Le Pont Ancien chuchote le temps de l'homme et
du rythme de la marche. Le Viaduc Moderne hurle le temps de la machine, de
l'urgence et de l'oubli. À chaque pas, je me libérais des agacements des jours
précédents remplacés par la certitude d'être enfin sur mon chemin. Fini les
esprits inconstants et ignorants qui ne savent pas que «T’es toi quand tu
marches…» dans les deux sens du terme « Tais-toi quand tu marches » ( Ferme ta
gueule) comme dirait un ami pèlerin. Ces personnes qui considèrent un silence
comme un affront où une marque de mépris alors qu'il n'est que paix et
tranquillité... Et lorsque le sel de la Ría de Arousa a finalement mordu l'air,
et que l'on distinguait les premières «bateas» au loin, la victoire n'était pas
celle des vingt kilomètres que j’avais parcourus, mais celle de la liberté
retrouvée.
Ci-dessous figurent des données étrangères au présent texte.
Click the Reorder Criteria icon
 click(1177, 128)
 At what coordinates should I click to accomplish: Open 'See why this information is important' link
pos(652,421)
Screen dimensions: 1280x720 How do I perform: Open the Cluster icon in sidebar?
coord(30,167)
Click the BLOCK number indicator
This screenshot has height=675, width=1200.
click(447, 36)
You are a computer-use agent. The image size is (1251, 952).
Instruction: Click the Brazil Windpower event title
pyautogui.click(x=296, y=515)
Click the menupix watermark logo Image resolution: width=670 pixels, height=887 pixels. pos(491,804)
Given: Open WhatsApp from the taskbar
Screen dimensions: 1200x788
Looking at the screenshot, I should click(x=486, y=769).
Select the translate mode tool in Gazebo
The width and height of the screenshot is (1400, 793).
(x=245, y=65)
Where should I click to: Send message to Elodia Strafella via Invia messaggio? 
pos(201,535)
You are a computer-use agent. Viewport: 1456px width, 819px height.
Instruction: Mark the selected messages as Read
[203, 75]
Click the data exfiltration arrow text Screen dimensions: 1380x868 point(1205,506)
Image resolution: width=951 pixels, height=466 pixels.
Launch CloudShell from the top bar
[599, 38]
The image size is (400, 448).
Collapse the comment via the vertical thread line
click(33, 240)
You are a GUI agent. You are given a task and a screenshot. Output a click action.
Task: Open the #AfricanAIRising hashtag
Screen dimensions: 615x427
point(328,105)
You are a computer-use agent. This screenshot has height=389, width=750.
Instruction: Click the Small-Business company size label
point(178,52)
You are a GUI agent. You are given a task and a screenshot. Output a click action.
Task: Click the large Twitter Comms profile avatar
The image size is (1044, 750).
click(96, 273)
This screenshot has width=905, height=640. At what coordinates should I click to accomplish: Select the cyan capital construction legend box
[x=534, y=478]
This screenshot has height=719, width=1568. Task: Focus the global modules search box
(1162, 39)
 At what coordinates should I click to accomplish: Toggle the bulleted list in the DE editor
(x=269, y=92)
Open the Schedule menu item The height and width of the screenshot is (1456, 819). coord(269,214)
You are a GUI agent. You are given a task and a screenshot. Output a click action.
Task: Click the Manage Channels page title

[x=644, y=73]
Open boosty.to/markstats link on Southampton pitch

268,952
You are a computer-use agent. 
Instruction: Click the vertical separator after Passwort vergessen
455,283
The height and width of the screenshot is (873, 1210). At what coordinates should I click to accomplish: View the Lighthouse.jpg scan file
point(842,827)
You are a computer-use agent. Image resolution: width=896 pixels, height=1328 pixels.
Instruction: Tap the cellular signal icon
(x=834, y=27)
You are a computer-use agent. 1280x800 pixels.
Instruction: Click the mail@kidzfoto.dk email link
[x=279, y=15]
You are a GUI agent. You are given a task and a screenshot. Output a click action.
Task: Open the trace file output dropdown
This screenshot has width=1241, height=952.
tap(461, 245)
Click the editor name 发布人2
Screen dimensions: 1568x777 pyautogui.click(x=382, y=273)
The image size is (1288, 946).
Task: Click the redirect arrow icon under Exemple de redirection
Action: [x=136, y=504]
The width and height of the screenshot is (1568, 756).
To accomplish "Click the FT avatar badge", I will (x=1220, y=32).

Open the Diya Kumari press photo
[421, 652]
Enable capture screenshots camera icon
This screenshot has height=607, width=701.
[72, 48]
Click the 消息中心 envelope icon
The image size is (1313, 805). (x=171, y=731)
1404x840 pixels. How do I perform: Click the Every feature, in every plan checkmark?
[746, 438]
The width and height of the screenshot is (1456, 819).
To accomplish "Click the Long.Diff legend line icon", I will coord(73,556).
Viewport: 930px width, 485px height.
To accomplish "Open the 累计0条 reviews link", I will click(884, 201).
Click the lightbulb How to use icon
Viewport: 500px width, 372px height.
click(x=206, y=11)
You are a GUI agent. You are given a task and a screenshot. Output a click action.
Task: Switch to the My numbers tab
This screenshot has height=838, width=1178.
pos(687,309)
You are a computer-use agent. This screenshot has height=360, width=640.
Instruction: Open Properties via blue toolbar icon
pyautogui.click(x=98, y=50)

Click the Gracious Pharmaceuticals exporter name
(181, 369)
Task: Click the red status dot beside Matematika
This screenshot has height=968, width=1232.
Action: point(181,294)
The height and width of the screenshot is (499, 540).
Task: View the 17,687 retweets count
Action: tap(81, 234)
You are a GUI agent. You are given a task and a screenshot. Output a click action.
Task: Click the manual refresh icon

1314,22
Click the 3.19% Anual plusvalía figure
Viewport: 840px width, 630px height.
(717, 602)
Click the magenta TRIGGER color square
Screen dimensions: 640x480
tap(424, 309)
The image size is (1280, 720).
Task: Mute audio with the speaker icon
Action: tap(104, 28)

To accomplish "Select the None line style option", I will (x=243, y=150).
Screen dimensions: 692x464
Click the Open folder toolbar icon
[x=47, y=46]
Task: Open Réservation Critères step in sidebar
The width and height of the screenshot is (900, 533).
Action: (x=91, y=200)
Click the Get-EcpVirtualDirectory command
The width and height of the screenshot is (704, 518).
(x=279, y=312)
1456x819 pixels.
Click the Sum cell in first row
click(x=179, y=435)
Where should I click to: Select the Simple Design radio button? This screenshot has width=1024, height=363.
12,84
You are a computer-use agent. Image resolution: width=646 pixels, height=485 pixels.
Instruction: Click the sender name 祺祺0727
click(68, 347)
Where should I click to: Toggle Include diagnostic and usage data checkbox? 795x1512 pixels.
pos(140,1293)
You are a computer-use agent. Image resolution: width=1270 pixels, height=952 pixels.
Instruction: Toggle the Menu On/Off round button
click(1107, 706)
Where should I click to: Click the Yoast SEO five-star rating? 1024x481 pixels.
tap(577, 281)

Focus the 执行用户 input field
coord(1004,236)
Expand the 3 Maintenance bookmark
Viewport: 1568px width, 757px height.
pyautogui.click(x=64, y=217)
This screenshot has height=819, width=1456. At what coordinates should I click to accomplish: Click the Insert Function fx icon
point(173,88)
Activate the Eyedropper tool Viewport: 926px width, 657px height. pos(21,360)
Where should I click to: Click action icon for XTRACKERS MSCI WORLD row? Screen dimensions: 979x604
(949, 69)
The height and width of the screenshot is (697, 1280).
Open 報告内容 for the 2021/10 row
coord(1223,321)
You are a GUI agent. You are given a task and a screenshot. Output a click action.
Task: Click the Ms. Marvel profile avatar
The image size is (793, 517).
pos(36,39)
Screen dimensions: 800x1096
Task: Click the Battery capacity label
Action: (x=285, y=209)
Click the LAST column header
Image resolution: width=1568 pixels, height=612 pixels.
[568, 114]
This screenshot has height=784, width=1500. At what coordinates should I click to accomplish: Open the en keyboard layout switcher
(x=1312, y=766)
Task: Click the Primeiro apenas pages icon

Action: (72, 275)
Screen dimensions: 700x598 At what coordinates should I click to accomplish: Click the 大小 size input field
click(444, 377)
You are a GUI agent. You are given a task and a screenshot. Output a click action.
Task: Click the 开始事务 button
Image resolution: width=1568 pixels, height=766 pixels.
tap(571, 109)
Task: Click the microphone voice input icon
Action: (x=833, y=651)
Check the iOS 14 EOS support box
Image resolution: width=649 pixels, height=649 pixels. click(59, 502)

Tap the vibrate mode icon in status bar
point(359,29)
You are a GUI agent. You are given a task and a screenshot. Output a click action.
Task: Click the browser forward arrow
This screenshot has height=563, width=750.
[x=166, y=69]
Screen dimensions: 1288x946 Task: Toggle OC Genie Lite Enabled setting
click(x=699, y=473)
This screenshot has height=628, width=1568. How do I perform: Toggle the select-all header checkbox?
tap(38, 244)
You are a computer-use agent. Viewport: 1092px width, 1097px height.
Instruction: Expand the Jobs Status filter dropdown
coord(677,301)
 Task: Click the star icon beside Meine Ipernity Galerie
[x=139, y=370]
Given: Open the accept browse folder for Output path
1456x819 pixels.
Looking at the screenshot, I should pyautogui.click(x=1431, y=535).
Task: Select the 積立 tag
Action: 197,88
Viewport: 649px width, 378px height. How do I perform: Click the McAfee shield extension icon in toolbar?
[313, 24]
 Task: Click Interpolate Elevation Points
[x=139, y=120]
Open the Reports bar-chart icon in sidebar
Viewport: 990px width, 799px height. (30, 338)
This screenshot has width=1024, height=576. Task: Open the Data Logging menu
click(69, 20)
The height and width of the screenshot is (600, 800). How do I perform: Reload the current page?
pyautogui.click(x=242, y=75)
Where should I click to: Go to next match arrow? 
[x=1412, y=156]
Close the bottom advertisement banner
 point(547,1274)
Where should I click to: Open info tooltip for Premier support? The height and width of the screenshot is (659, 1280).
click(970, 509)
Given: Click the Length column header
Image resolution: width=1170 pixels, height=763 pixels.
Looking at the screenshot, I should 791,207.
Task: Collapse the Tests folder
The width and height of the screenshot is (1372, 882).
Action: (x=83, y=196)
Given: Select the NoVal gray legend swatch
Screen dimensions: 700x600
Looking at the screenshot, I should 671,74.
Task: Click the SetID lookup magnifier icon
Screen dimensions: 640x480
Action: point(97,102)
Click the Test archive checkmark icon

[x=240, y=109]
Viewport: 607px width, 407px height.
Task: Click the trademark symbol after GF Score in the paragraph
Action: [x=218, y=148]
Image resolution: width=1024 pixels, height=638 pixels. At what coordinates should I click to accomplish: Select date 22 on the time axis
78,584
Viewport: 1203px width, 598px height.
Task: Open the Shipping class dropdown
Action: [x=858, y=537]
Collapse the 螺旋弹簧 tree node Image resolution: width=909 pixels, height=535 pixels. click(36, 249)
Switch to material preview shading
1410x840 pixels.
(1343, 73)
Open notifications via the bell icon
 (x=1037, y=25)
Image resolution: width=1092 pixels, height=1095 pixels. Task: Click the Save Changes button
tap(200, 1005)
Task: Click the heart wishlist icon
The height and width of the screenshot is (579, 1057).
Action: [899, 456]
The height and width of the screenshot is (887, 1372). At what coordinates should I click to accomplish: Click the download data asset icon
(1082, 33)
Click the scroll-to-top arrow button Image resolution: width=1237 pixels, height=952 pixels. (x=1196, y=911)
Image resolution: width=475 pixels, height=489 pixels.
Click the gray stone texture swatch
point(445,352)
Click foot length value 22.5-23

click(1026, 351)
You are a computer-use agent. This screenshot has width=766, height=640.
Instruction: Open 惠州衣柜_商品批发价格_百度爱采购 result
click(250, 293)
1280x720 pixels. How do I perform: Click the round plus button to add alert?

Je n'avais pas besoin de « tricher » pour arriver au but. J'avais
retrouvé l'essence profonde du voyage, celle qui échappe aux « fanfarons » et
qui ne se négocie qu'avec soi-même.
Vilanova de Arousa m'attendait, non pas
comme une étape, mais comme un refuge, un havre de paix gagné par la volonté
d'un cœur qui avait choisi de ne plus suivre les autres. À l’arrivée nous ne
sommes que trois pèlerins à l’Albergue municipale de Vilanova de Arousa.
Victoire du pas de côté et de la volonté sur l'uniformité. Le chemin, le vrai était là, celui que j'aime
inscrit dans une carte à déchiffrer et dans l'âme du pays. Aujourd'hui, le
Chemin était silencieux, et solitaire, c'était merveilleux.